In the rows below, change "Screen dimensions" to "Screen size" everywhere and leave all other text as it is. Rewrite the rows without the pictures.
[start of PROVIDED MATERIAL]
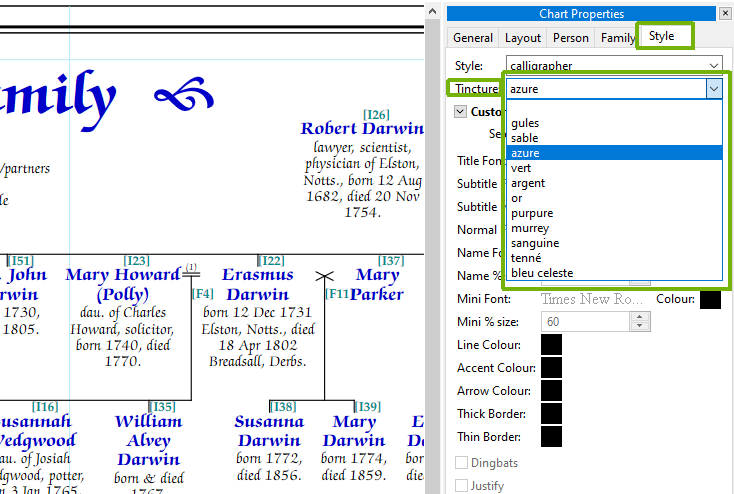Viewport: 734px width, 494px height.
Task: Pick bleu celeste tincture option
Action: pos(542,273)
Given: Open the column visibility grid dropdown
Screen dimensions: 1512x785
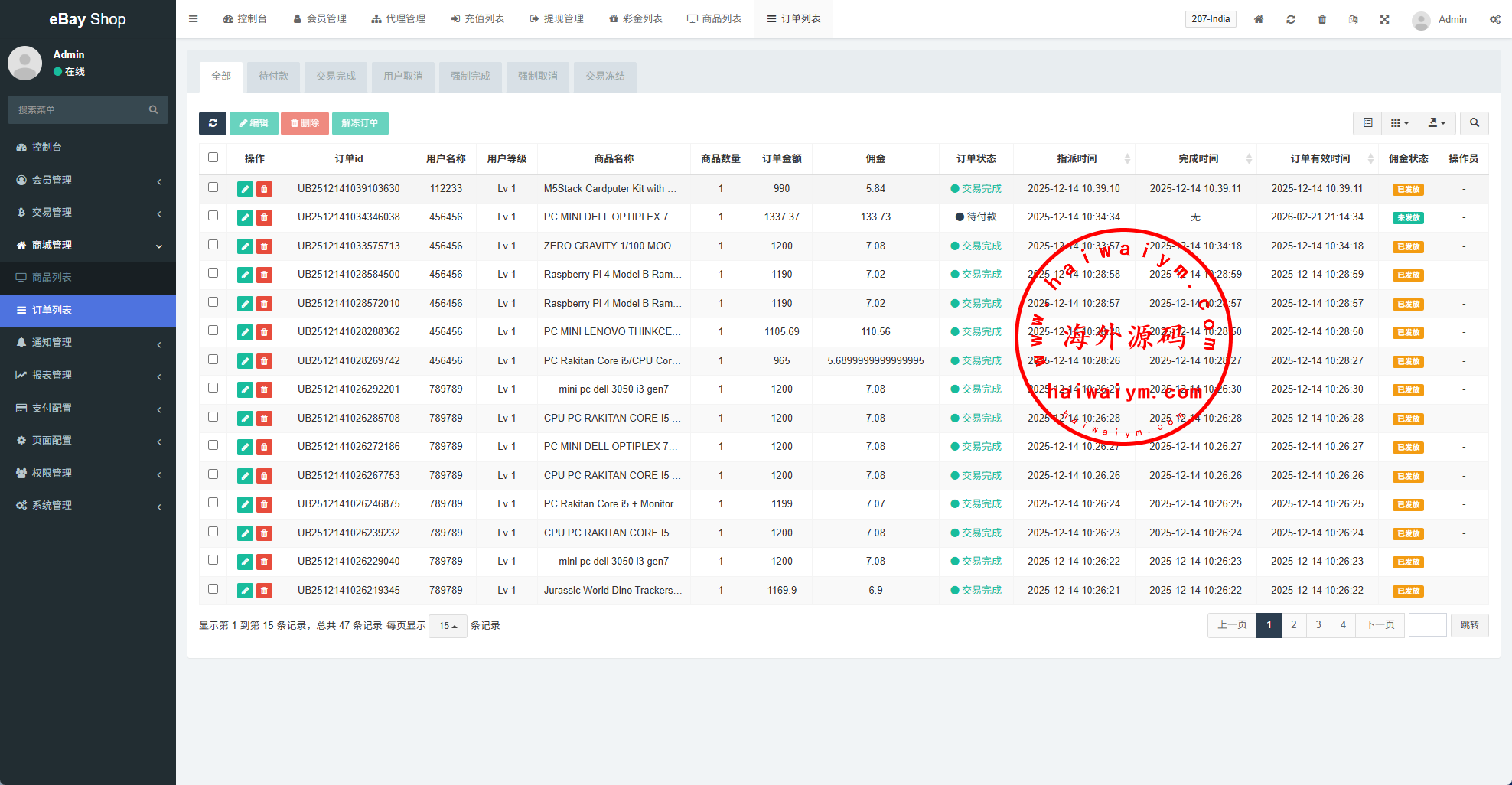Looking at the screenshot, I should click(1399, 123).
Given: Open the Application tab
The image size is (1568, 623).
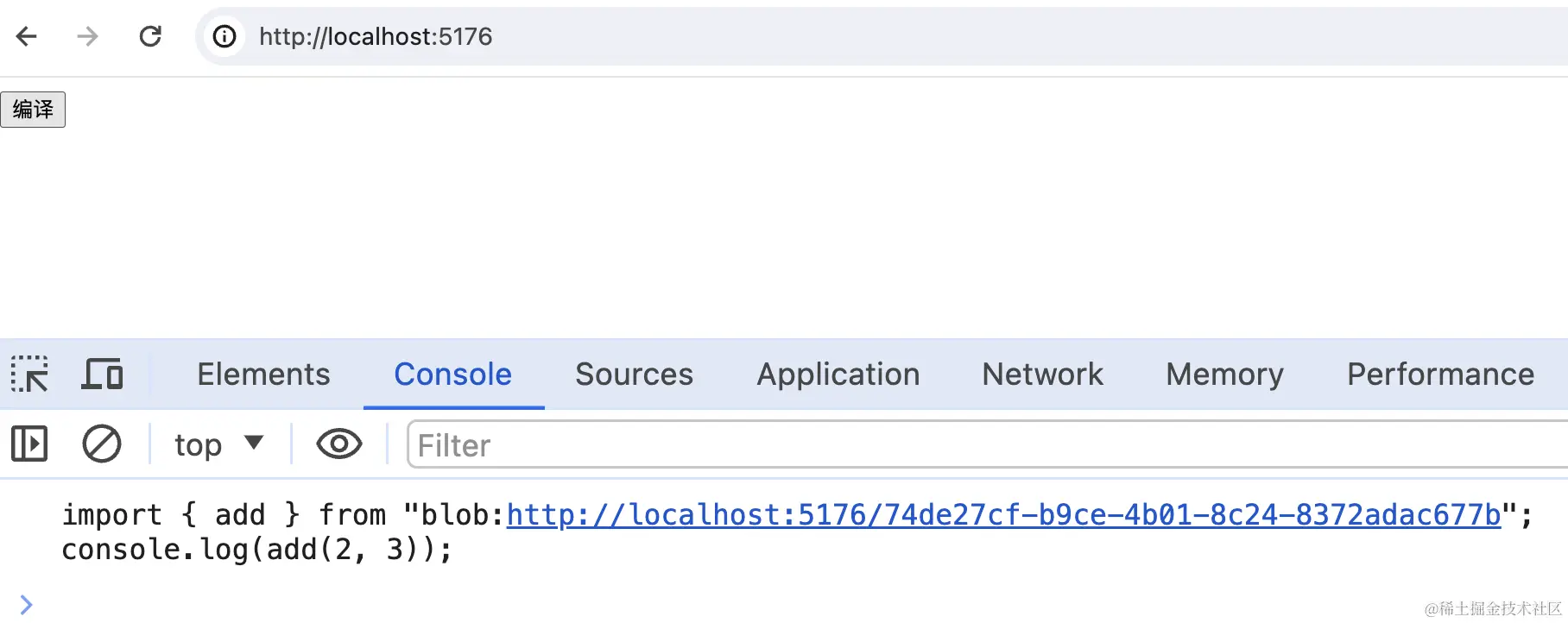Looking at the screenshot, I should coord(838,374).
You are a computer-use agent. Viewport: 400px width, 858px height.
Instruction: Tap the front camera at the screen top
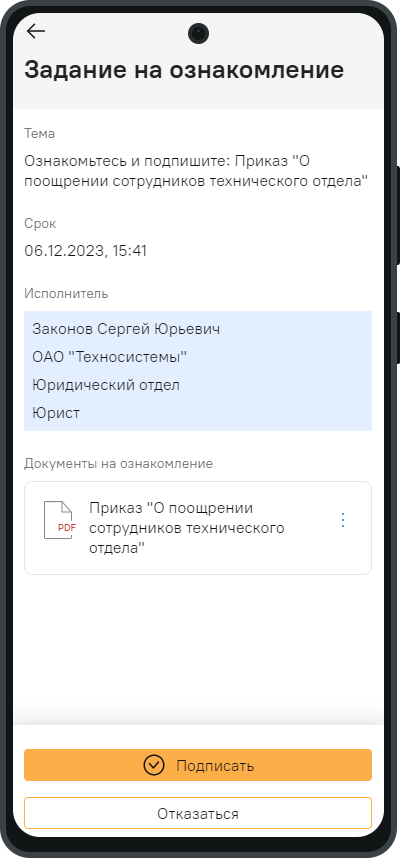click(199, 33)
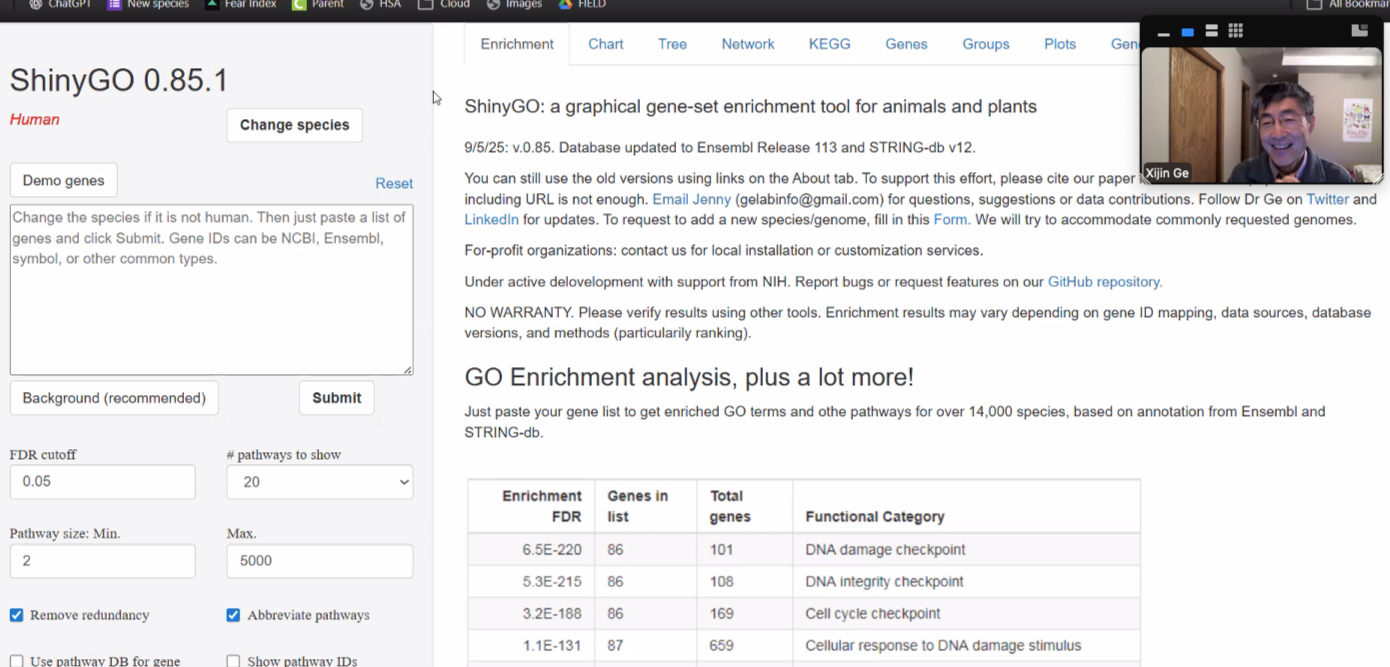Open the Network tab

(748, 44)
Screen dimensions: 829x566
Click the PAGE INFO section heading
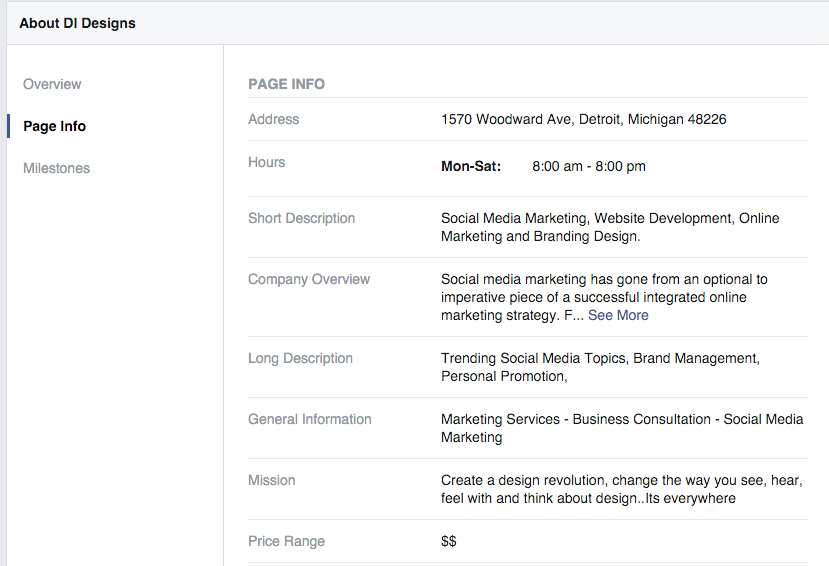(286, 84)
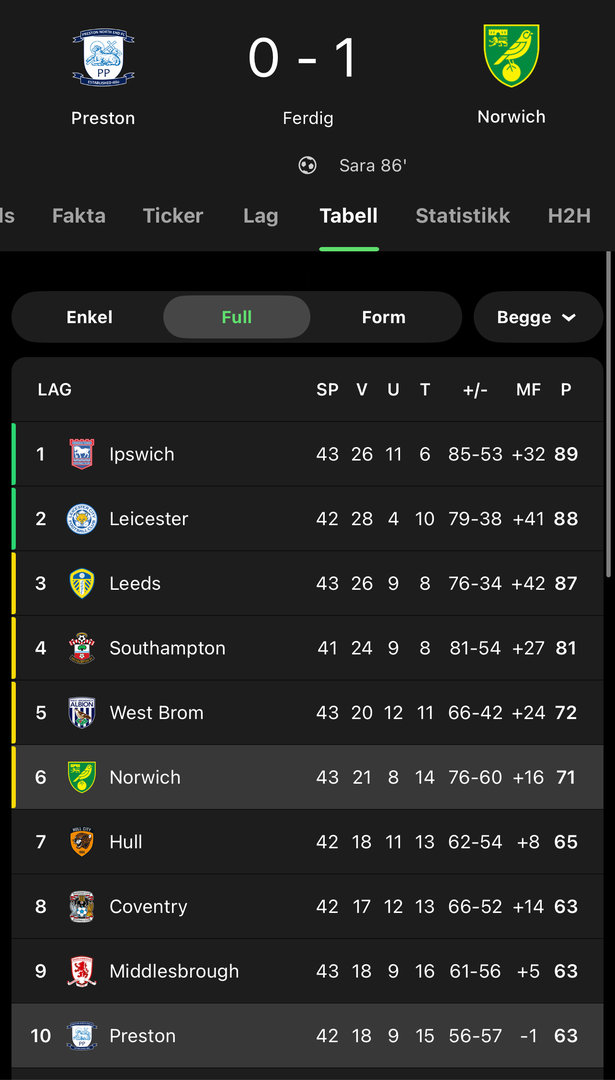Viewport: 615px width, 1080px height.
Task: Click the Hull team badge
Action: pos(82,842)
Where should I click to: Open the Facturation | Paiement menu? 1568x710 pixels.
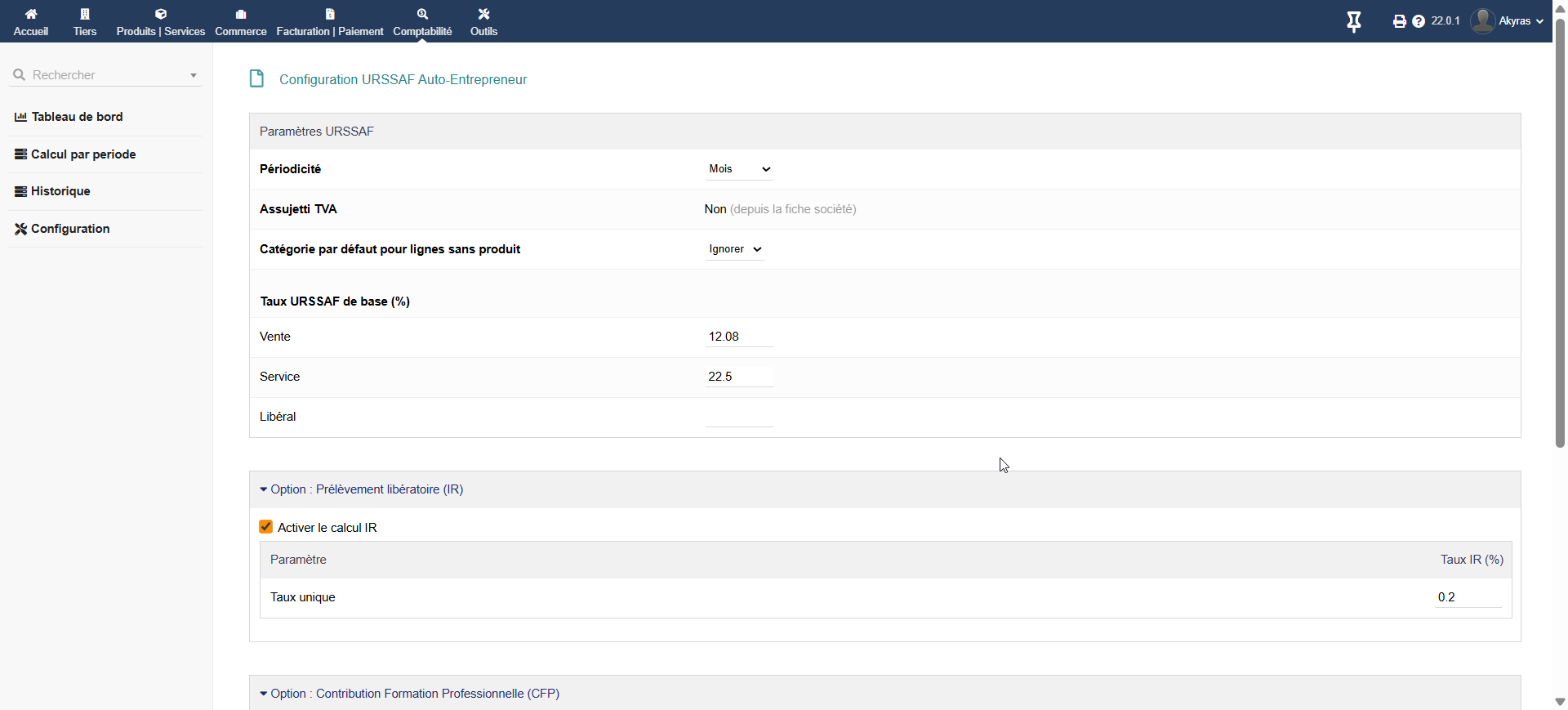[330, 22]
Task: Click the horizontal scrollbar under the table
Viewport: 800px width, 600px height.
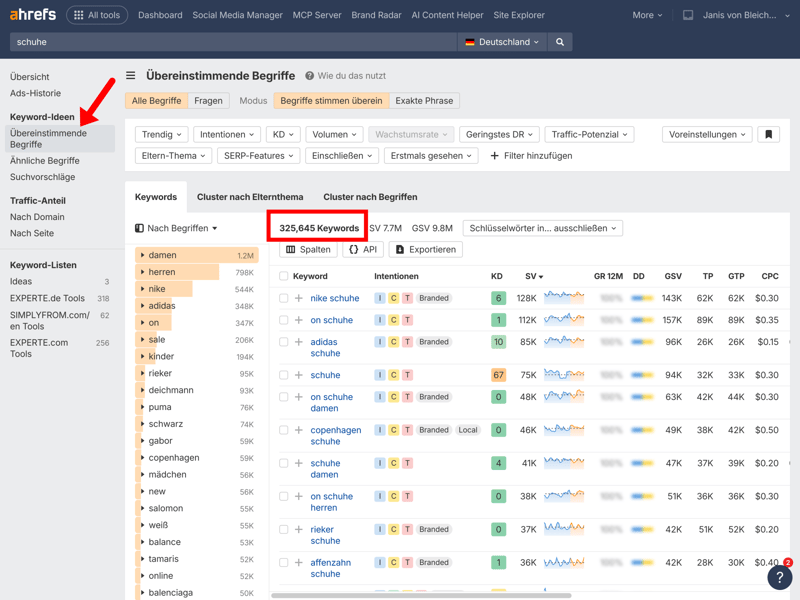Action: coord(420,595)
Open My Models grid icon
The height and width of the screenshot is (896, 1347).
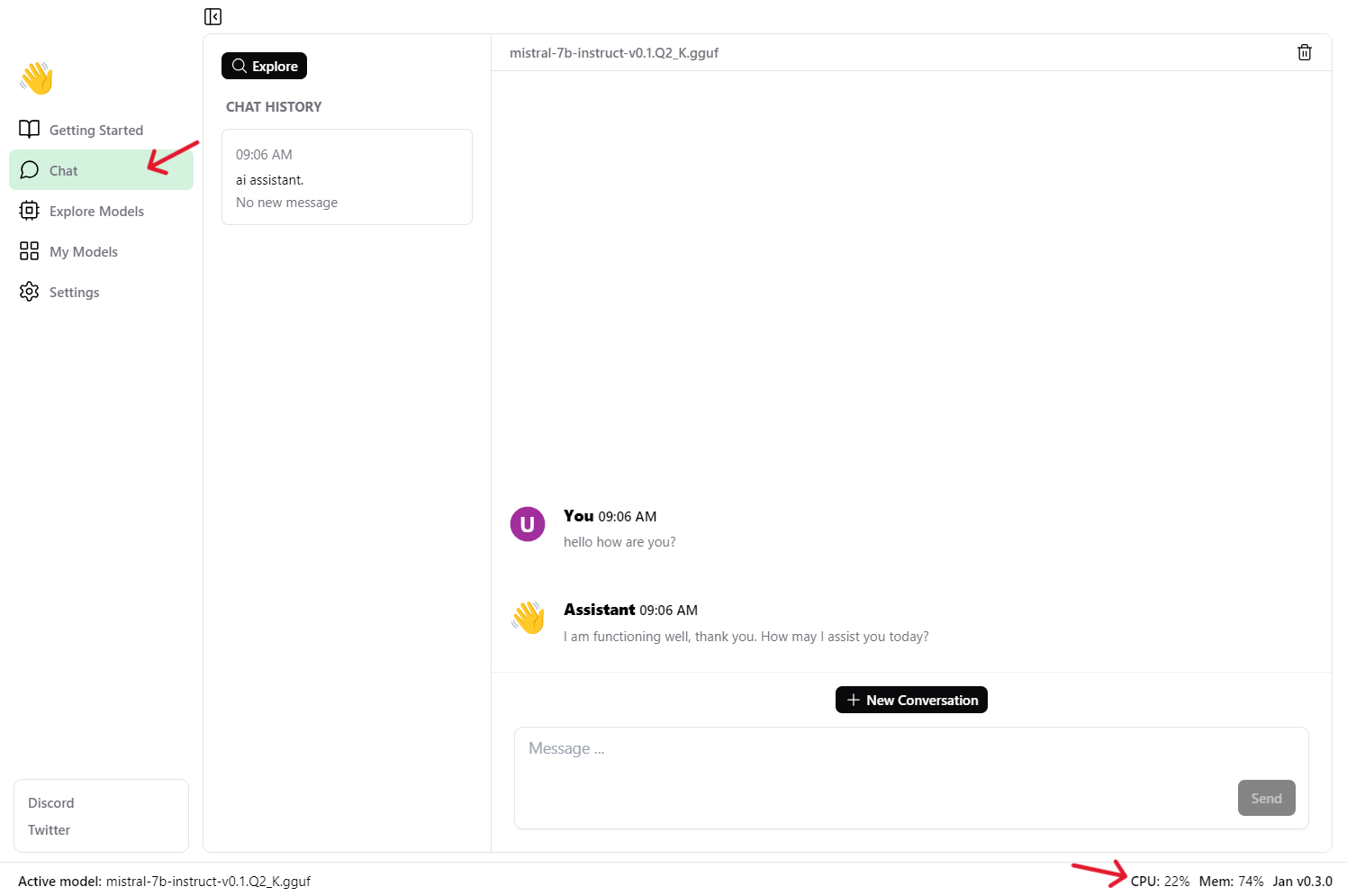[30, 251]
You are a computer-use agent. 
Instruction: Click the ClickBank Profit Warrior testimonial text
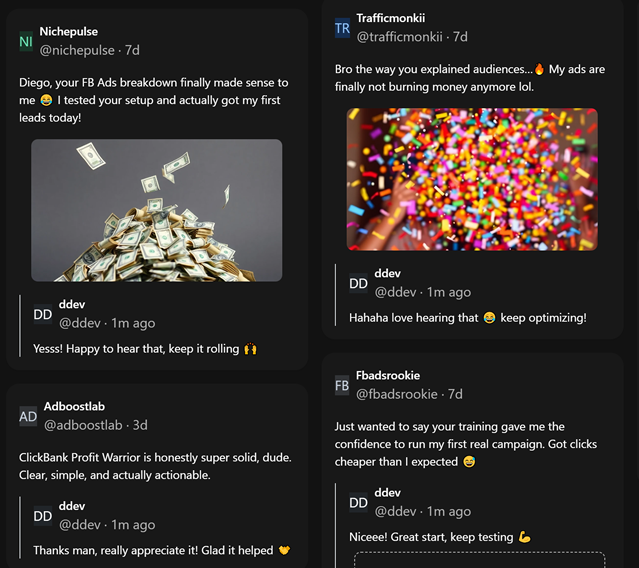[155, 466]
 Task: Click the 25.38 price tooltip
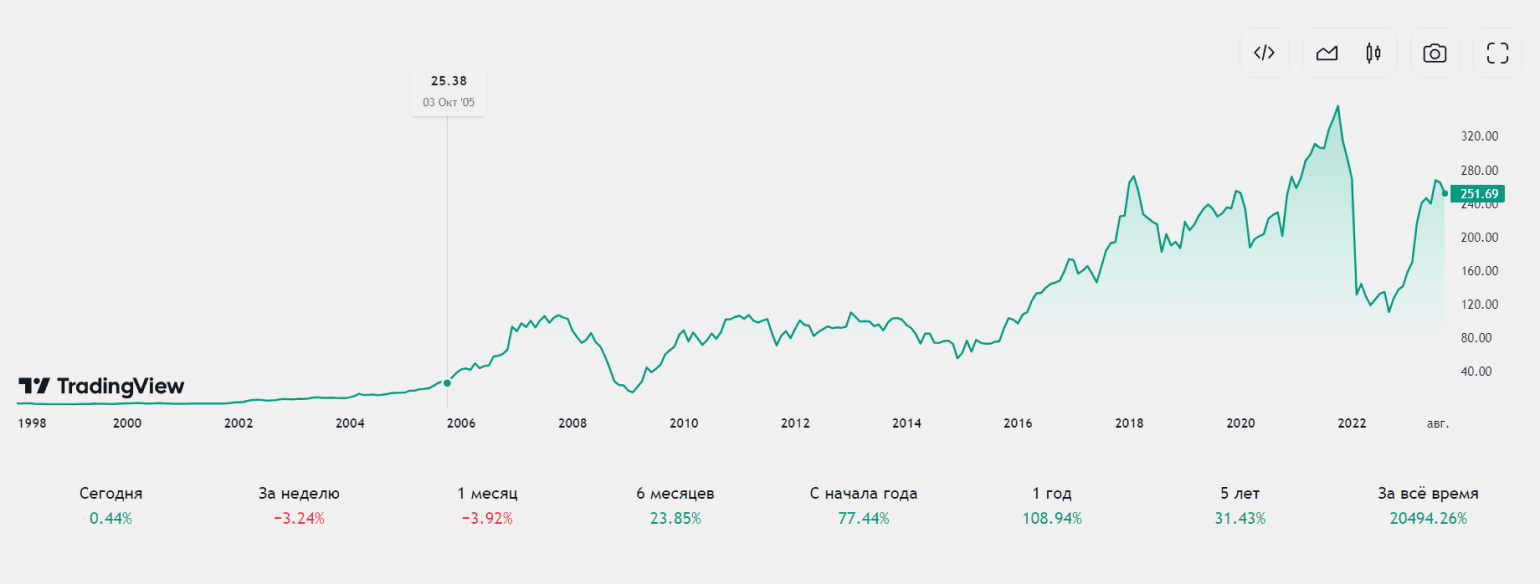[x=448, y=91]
[end of PROVIDED MATERIAL]
### EXERCISE ANSWER:
Viewport: 734px width, 494px height.
Task: Pick bleu celeste tincture option
Action: pos(542,273)
Given: Open the column visibility grid dropdown
Screen size: 1512x785
Looking at the screenshot, I should click(1399, 123).
Given: Open the Application tab
The image size is (1568, 623).
Looking at the screenshot, I should coord(838,374).
You are a computer-use agent. Viewport: 400px width, 858px height.
Instruction: Tap the front camera at the screen top
click(199, 33)
Open the Network tab

(748, 44)
Screen size: 829x566
Click the PAGE INFO section heading
(286, 84)
Viewport: 615px width, 1080px height.
Task: Click the Hull team badge
Action: pos(82,842)
Where should I click to: Open the Facturation | Paiement menu? 1568x710 pixels.
[330, 22]
Task: Click the horizontal scrollbar under the table
Viewport: 800px width, 600px height.
Action: coord(420,595)
Open My Models grid icon
The height and width of the screenshot is (896, 1347).
[30, 251]
You are a computer-use agent. 
Instruction: Click the ClickBank Profit Warrior testimonial text
[155, 466]
 Task: Click the 25.38 price tooltip
[x=448, y=91]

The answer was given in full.